Extracted data:
(begin)

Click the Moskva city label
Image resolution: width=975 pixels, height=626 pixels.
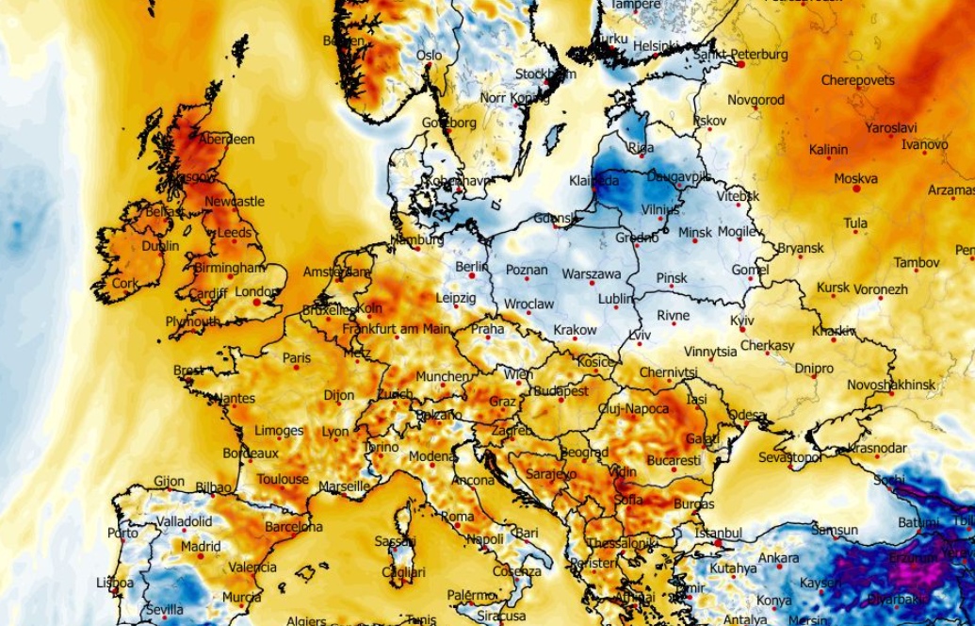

(end)
(begin)

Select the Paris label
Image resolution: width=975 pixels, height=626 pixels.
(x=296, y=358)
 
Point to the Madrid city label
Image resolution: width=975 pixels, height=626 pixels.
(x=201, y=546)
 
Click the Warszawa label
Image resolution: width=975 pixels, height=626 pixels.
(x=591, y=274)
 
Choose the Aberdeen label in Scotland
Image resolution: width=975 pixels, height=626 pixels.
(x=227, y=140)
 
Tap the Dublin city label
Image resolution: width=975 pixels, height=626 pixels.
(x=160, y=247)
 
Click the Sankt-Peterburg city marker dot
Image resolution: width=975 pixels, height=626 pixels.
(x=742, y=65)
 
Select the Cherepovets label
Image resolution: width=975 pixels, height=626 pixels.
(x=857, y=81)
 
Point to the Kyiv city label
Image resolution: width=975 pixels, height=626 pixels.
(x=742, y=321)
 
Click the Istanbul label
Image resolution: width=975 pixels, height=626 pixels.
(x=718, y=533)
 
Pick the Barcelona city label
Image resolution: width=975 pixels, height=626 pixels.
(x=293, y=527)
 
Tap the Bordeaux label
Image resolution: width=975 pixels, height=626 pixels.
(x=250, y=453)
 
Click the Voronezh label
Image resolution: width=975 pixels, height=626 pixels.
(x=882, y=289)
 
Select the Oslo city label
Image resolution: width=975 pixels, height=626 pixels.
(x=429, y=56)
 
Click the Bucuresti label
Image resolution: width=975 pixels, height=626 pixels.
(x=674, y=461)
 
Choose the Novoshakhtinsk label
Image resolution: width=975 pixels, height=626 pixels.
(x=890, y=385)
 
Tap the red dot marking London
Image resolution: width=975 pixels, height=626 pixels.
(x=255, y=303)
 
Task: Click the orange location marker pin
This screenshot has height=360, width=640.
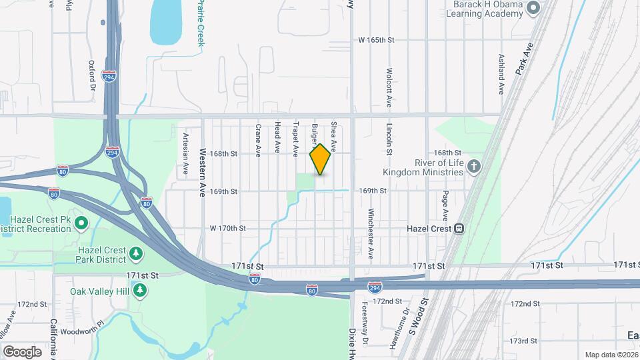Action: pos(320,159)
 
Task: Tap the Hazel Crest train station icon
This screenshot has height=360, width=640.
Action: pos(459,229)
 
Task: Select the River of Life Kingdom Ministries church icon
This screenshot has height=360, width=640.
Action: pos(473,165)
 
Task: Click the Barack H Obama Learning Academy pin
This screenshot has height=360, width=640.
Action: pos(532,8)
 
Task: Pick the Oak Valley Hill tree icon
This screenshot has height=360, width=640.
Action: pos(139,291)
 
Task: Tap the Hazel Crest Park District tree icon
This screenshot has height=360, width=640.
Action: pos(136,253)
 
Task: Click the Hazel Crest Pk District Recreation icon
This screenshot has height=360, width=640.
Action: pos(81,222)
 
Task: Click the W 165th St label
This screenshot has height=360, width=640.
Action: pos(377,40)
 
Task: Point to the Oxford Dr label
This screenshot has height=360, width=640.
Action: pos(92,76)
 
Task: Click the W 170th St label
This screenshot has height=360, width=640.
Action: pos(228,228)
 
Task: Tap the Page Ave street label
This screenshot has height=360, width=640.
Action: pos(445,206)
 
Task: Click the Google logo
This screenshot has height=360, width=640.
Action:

(end)

Exercise description:
Revise the part of the records that opens with the line containing "Task: Click the W 165th St label" and closes with the line containing "Action: pos(228,228)", substituting "caption" for "label" and keeping everything else unchanged. Return only those lines.

Exercise output:
Task: Click the W 165th St caption
This screenshot has height=360, width=640.
Action: pos(377,40)
 
Task: Point to the Oxford Dr caption
This screenshot has height=360, width=640.
Action: pos(92,76)
 
Task: Click the W 170th St caption
This screenshot has height=360, width=640.
Action: pos(228,228)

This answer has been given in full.